Harbinger: Tell us a bit more about SoftBank China Venture Capital and your investment in Alibaba.

Lu: I remember all of us listening to Jack Ma’s presentation (Masa, Charles, Wu Ying, Bill Huang, and me). None of us understood his business and we didn’t really think it was that exciting. We asked him, “Are you profitable?” We were very old fashioned because if you were not profitable, then you weren’t going to raise money.

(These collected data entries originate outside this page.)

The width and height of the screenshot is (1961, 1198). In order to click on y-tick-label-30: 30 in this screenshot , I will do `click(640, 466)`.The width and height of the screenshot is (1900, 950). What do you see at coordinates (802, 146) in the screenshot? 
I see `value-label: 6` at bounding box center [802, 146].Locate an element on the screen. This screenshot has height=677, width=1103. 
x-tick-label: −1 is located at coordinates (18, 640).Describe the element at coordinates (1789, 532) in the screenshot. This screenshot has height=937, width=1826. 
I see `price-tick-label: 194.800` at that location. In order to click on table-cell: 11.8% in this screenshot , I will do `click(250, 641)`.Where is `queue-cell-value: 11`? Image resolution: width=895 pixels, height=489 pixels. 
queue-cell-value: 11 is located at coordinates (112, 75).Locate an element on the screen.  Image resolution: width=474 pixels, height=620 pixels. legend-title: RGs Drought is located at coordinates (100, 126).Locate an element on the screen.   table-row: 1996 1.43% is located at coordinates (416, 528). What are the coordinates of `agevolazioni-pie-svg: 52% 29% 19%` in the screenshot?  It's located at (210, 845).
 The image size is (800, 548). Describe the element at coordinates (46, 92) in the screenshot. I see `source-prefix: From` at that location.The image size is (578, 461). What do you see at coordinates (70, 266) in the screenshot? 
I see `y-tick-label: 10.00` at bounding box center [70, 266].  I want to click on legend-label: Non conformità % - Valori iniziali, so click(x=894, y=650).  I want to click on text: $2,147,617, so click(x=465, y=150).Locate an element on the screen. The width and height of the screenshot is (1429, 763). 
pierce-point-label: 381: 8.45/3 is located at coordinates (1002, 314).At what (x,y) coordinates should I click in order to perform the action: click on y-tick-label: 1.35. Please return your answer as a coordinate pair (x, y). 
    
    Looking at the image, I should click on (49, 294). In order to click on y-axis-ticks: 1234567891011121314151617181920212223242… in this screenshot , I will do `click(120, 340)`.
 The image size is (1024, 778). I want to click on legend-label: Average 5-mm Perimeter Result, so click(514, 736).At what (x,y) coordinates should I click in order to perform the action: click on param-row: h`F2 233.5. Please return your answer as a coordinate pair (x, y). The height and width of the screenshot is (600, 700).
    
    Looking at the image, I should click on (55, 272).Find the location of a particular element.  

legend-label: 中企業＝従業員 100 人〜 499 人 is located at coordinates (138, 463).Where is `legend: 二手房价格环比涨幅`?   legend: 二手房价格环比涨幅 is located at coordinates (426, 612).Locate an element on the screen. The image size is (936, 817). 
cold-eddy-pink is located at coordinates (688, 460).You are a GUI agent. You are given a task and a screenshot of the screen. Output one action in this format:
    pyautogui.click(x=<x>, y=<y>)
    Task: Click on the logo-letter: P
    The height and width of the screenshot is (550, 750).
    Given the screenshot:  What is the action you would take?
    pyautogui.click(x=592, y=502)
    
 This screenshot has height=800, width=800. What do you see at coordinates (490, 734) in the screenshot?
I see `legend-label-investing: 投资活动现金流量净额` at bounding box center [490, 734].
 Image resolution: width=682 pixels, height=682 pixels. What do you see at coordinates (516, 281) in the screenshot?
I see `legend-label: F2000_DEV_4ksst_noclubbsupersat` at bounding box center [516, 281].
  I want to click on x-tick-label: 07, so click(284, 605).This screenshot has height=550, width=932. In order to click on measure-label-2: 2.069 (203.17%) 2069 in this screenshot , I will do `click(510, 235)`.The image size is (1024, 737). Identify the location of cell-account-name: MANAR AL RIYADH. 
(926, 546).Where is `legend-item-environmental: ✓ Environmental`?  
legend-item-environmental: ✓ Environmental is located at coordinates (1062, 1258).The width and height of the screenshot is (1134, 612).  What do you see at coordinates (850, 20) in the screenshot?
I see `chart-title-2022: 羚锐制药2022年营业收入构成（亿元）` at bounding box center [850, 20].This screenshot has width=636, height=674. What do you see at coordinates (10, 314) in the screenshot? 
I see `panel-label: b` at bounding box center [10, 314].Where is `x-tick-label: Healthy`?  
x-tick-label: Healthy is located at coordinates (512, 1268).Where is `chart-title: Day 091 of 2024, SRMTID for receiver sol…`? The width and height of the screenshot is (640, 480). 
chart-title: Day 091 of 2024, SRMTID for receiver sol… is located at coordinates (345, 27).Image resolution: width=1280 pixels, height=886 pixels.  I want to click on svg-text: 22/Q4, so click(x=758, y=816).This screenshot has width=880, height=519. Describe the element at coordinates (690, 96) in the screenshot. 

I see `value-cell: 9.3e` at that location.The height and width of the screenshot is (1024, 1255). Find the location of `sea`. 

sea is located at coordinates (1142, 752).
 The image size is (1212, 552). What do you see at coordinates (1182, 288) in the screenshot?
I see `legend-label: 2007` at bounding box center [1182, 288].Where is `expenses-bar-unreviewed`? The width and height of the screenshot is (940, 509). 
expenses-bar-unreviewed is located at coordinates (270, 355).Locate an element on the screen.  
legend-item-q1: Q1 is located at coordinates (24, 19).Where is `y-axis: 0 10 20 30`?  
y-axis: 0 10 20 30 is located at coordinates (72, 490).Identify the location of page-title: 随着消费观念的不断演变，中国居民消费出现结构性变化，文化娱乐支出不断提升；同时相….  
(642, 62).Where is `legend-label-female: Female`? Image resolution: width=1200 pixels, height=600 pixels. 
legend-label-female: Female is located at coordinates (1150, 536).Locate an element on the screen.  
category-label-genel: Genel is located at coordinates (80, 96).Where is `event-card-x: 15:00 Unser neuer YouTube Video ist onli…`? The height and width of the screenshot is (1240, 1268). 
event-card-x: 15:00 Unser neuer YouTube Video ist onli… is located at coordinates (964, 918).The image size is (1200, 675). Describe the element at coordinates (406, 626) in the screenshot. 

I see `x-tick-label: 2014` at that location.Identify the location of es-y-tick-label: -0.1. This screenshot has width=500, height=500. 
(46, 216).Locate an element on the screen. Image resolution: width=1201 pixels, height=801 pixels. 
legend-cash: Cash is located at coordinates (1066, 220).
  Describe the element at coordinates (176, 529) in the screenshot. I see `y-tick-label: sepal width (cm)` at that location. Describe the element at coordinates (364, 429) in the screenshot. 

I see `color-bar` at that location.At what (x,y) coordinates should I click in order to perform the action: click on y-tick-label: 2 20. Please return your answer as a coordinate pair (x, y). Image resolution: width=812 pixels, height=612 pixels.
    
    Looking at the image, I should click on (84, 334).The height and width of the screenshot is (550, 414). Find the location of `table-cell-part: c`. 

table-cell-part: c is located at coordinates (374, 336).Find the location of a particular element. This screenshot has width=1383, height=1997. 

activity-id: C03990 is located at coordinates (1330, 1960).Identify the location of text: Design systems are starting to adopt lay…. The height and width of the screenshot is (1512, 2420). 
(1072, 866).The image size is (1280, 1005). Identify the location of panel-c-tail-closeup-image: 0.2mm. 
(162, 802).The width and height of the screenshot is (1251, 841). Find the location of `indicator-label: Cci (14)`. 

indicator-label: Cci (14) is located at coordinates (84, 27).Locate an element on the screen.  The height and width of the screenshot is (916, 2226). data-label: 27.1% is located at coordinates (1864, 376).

We didn’t see any sight of profitability, but Masa was so excited about the business and he said we should invest $18 million. Investing $18 million out of a $100 million fund was way off the whack. You don’t invest more than 10% of your fund in one company. But Masa said: “I can smell the money.” We were like, “All right, since you have 90% of the fund, we will agree with you.” So we went ahead and invested, but at the beginning, they kept running out of money, and Charles had to go there and ask them to step on the brakes at times. It was an investment made out of the China Venture Fund.

Harbinger: How do you spend your time today? What is on your mind in terms of what the next 10 to 20 years look like?

Lu: Well, a lot of the tech used to be created in the US, and then gradually copied and expanded in China. But now, a new concept is created from the localized needs of the market, and you see this all around the world. So innovation is really created by what is required by the market. It will be much more dynamic. It’s nothing like it used to be, where innovation had to come from the US The “time machine” way of doing business—where you see something successful, copy it, and bring it back—will shift to the instantaneous requirement of using available technology and finding the right solution.

Editor’s note: The opinions expressed in this article are Hong’s own and do not reflect the views of UT Starcom, Masa Son, or any companies and funds that Hong is affiliated with.